Three different Projects (NNPC, NEVIS, NILUS) have been developed within this research framework, bringing together researchers from different fields (literature, history, social sciences, comparative literature, cinema) in an effort to intersect areas of expertise with a view to forming an understanding of artistic practices as elements of culture and society.
Taking into account the need to expand the comparative dimension in the African continent, the Literary, Visual and Cultural Studies department includes research works that explore the historical, cultural and language links established by the Lusophone world, while also investing in multilingual and transnational approaches.

These research areas focus on the various regions of the Atlantic and Indian Oceans, with particular emphasis placed on IOS (Indian Ocean Studies) and AOS (Atlantic Ocean Studies), while also considering centres and peripheries, continental geographies, coastal, insular and urban areas.

Researchers:
Ana Mafalda Leite, Elena Brugioni, Ellen Sapega, Giovanna Modé Magalhães, Giulia SpinuzzaJessica Falconi, Kamila Krakowska, Marta Banasiak, Michel Cahen, Olga Iglésias, Ute Fendler and Vanessa Riambau Pinheiro.
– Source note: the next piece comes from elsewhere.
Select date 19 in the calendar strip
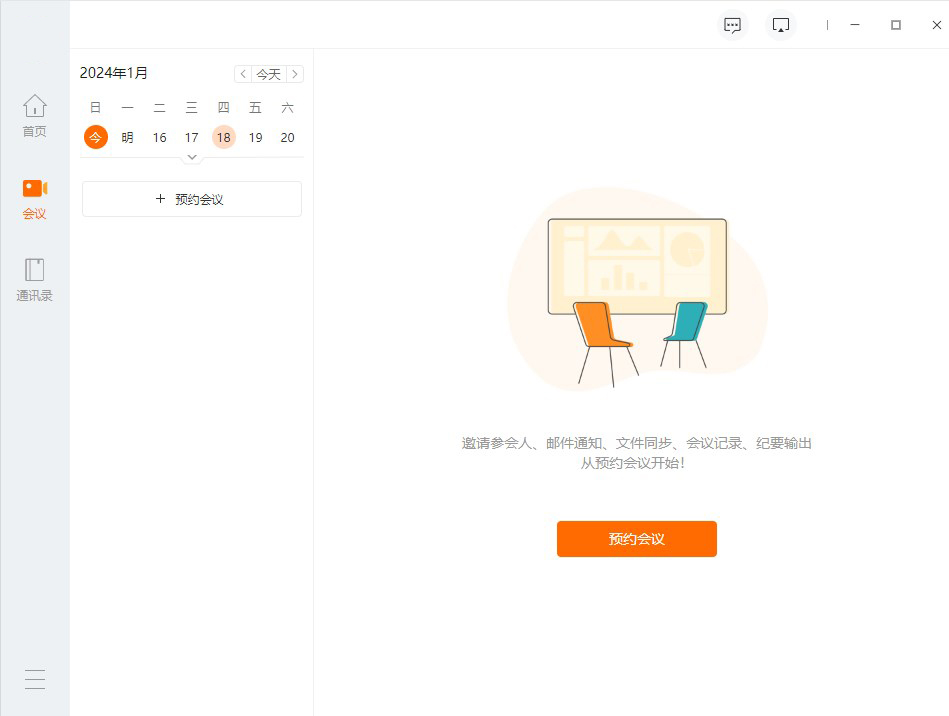The image size is (949, 716). [x=255, y=137]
2.3 African and Afrodiasporic Mobilities and Identities
This research area addresses African mobilities, as well as African and Afrodiasporic identities, and adopts the perspectives of social and human sciences, in line with projects such as AFRO-PORT[3] and events organised within Portuguese-language African diaspora contexts (Portugal and Brazil)[4].

[3] AFRO-PORT. Afrodescendência em Portugal: sociabilidades, representações e dinâmicas socio-culturais e políticas. Um estudo na Área Metropolitana de Lisboa (FCT/PTDC/ SOC-ANT/30651/2017).
[4] Encontro Áfricas Contemporâneas. Do continente às diásporas, pensar o universal a partir dos arquivos afro-diaspóricos, USP,2019, São Paulo, 10-19 October.

The goal is therefore to continue analysing the process, organisation and conditions that lead to contemporary African mobilities, while establishing relationships between relocations, identity processes and the narratives of belonging to particular places. To that effect, this research commits to delving deeper into addressing the theoretical concepts that inspire Migration Studies, Mobilities and Diasporas, Black Studies, as well as a reflection around Identities, Ethno-Racial Categorization or Social Change.

We will continue paying particular attention to perspectives and narratives about mobilities and identities by Africans and their diasporas, in line with the plural and free African and Afrodiasporic outlook, committed to “mental decolonisation”. Therefore, this research work goes beyond approaches that have traditionally anchored the so-called “African migrant question” to the Americas, Asia or Europe, and instead favours subject areas around “afrodescendência”, a term that combines various designations attributed to people of African descent who are citizens of several countries throughout the world: African-European, Afro-European, American Africans, African Americans, among others.

Our researchers pay particular attention to the dynamics through which African diasporas have taken root, especially in Europe. They take into account their foundations and historical dimension as important indications of the social processes in place, in relation to the ongoing identity reconfigurations happening in European countries, as a result of decolonisation and its lasting effects on the former metropoles. Within this area, our reflection focuses on the contributions of people of African descent and African diasporas to the expansion of Europe’s participation in economic, cultural and social globalisation. In addition, there is also a special focus placed on the Afrodiasporic presence when building a “globalised” and “in-between-places” citizenship, as well as on confirming the contribution of the African World to the production of universal knowledge and thinking.

Researchers:
Giovanna Modé Magalhães, Iolanda Évora, Isabel Castro Henriques, Michel Cahen, Odair Varela, Redy Lima and Simone Amorim.